The following is not scientific but gives a sense of why the survey got it right. Why are we happy? Here’s why:

  • We merit being here after 2,000 years in Diaspora.
  • The people we see daily are Jewish and also love being in a Jewish country.
  • We are home.
  • The majority of Israelis are religious to some degree, even if just traditionally. Religious people are happier because belief in God gives people hope when times are tough, and when things are good it reinforces your faith.
  • We have a sense of national purpose that many Western nations have lost.
  • For some it is related to the religion, but even secular Zionists feel that just being in Israel, they are doing something good and it makes them happy.
  • We believe in the future—that is why we have so many babies.
  • The country is full of life. People do things here. They do things with their families. Have you ever noticed family events involve children, parents, grandparents and sometimes even the great grandparents?
  • The Israeli economy and security situation have been improving very fast since the second intifada. As long as things are improving, people are happy. It doesn’t matter how much money you make; as long as you make a little more every year, you feel like you are making progress and succeeding.
  • Israel is a place where it’s easy to be happy­—it’s a very beautiful country with a very diverse population.
  • The beaches are amazing. The hikes up north are breathtaking. The weather is beautiful. No snow storms, no hurricanes, and no rain for half a year.
  • Every six months there are festivals when the whole country goes on tiyulim (hikes through the land). And usually people take another vacation as well in the summer.
  • The food in Israel is healthy and delicious. This might seem like a minor thing, but I just bought a whole bag of grapes, and they are so delicious I literally started laughing. I never had fruit like this in America.
  • We lend one another mutual support institutionally, as we are a culture wherein people will tell you to put a hat on your kid and a clerk can bend the rules if you’re in need of help.
  • Israel is a culture that supports families and family life.
  • We feel connected to each other, to our history and to traditions.
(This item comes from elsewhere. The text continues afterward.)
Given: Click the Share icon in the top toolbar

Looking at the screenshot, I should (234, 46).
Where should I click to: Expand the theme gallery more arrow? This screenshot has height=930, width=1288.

We are not anonymous. When you hear the weather report, it’s for the whole country. We’re a whole.
  • Here we have meaning from our collective past, from our history, from having a bit of struggle, from seeing miracles as part of our survival to see the Jewish dream materialize and us being a part of it.
  • Actually things are pretty good here—or at least things are pretty bad everywhere else. We are glad we don’t live in Greece or Detroit, for example.
  • We’d rather our Arab neighbors kill each other rather than killing us.
  • Barack Obama is making Netanyahu look good by contrast.
  • I am far happier here than in the U.S.
  • Overseas, people focus on images and the outward appearance of greatness and beauty. I’m not against any of those, but when living like that, it’s hard not to value those things out of proportion to their importance.
  • I spent 15 years in orchards in Gush Etzion, and there’s a prophesy in Ezekiel that says that when the mountains of Judea produce fruit in abundance, then that’s the indicator that the redemption is near. I’ve been privileged to have been a part of that.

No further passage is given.